Horse-racing, boxing, golf, cycling — these were all the preserve of men. Women were patronised and condescended to if they were let in at all.
So every one of these women had a lot to overcome — and should be all the more proud for doing it, even if none of them chose to point it out.
It shouldn’t be like that in the Defence Forces. Of course military life has always been seen as a male preserve, and it can be a dangerous job for men and women alike.

However, the Defence Forces boast about a vision — they put it on their website — and a set of values that demand professionalism, selflessness and courage from those who join. They single out moral courage as a quality to be nurtured: “You must do what you know is right, not what is easier or popular.” That’s their watchword.
But when you listen to Katie Hannon’s programme, and hear the stories told, honestly and clearly, by Karina Molloy, Yvonne O’Rourke, and other women who signed up to serve their country, you realise the moral courage is all theirs.
When you hear about the loneliness and isolation, the discrimination and harassment, the physical and emotional consequences for women in a particularly brutal male environment, you realise that calls by our Defence Forces for moral courage have fallen on a lot of deaf male ears.
When you realise that these women of honour have largely been forced out of their careers, and little or no negative consequences have fallen on the men who perpetrated abuse on them, you can only conclude that calls for moral courage not only fell on deaf ears but may have been uttered with forked tongues in the first place.
The Defence Forces have responded to the programme.

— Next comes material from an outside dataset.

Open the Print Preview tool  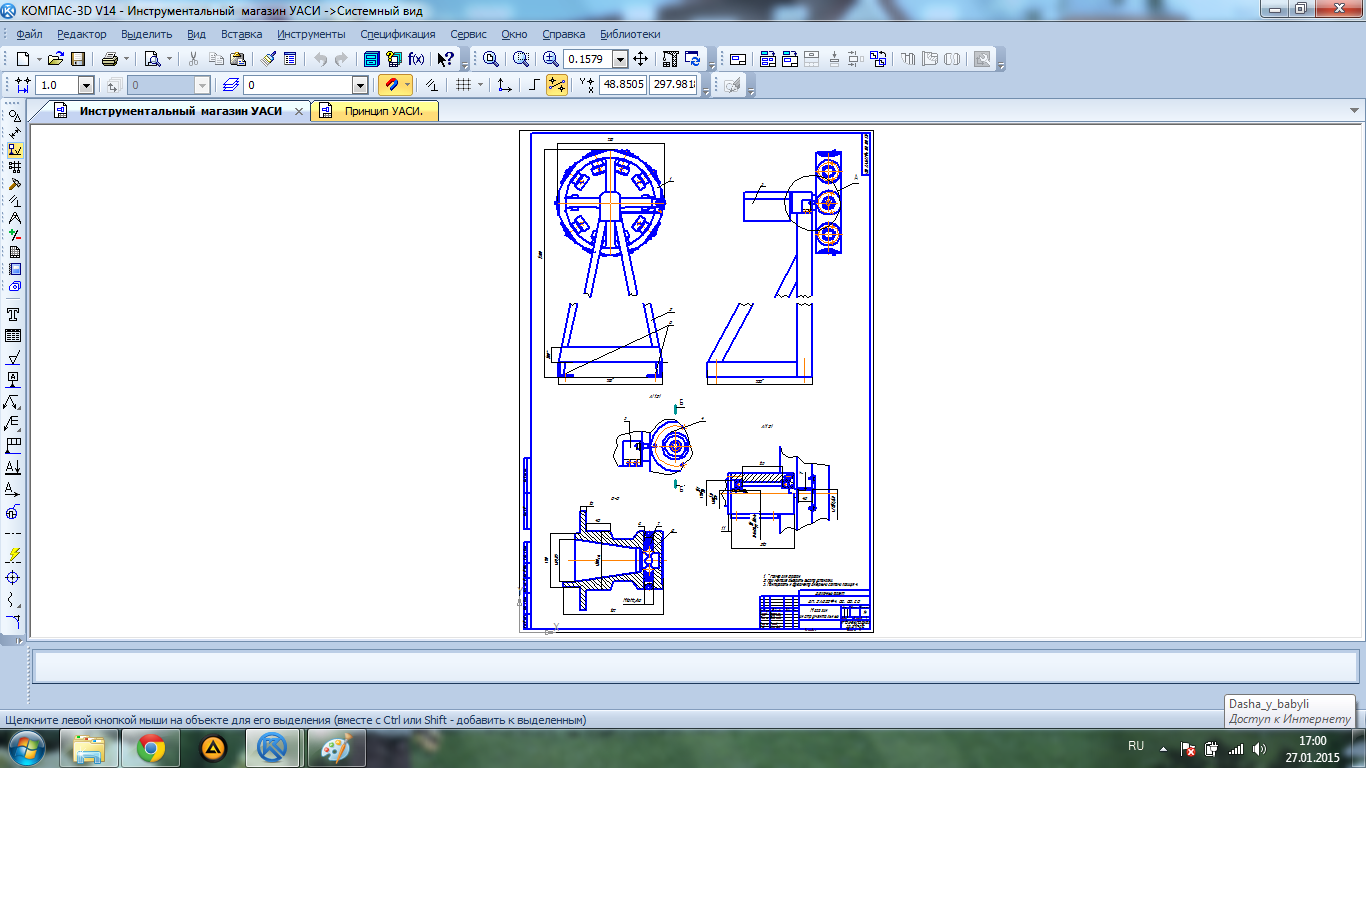(x=152, y=59)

I’ve read a quote from them in several papers — not on their own website or any of their social media channels, mind you — to the effect that “the Defence Forces said it treats ‘all incidents of sexual harassment, harassment and assault with the utmost seriousness’".
Really? It doesn’t seem like that, does it? The stories told by the women of honour all point to an institutional response very much like the way bishops used to respond to abuse by their clergy — circle the wagons, nothing to see here.
THIS week, Defence Minister Simon Coveney will also respond. He has a chance — one he should have taken already — to take this issue away from the bureaucratic instincts of the Defence Forces and to force a real investigation. It has to have all the teeth of a judicial enquiry, and it has to be overseen by someone tough, independent, and fearless. A woman, in other words.

When you think about it, it often requires as much bravery (maybe even more) to speak out, to tell the truth to a hostile world, as it does to overcome adversity and fight to win a medal. We praise the sports stars for their courage and we admire their tenacity. We praise the women of honour too, but we secretly want them to go away quietly.
They mustn’t. Through their courage and resilience, the women of the Defence Forces have already begun to make an impact and have a chance to change things forever. It’s never easy to blow the whistle on an institution, especially a closed and secretive one — but the women of honour have already done a huge public service by forcing a creaking door ajar.
If the rest of us allow it to close, we’d be betraying them again.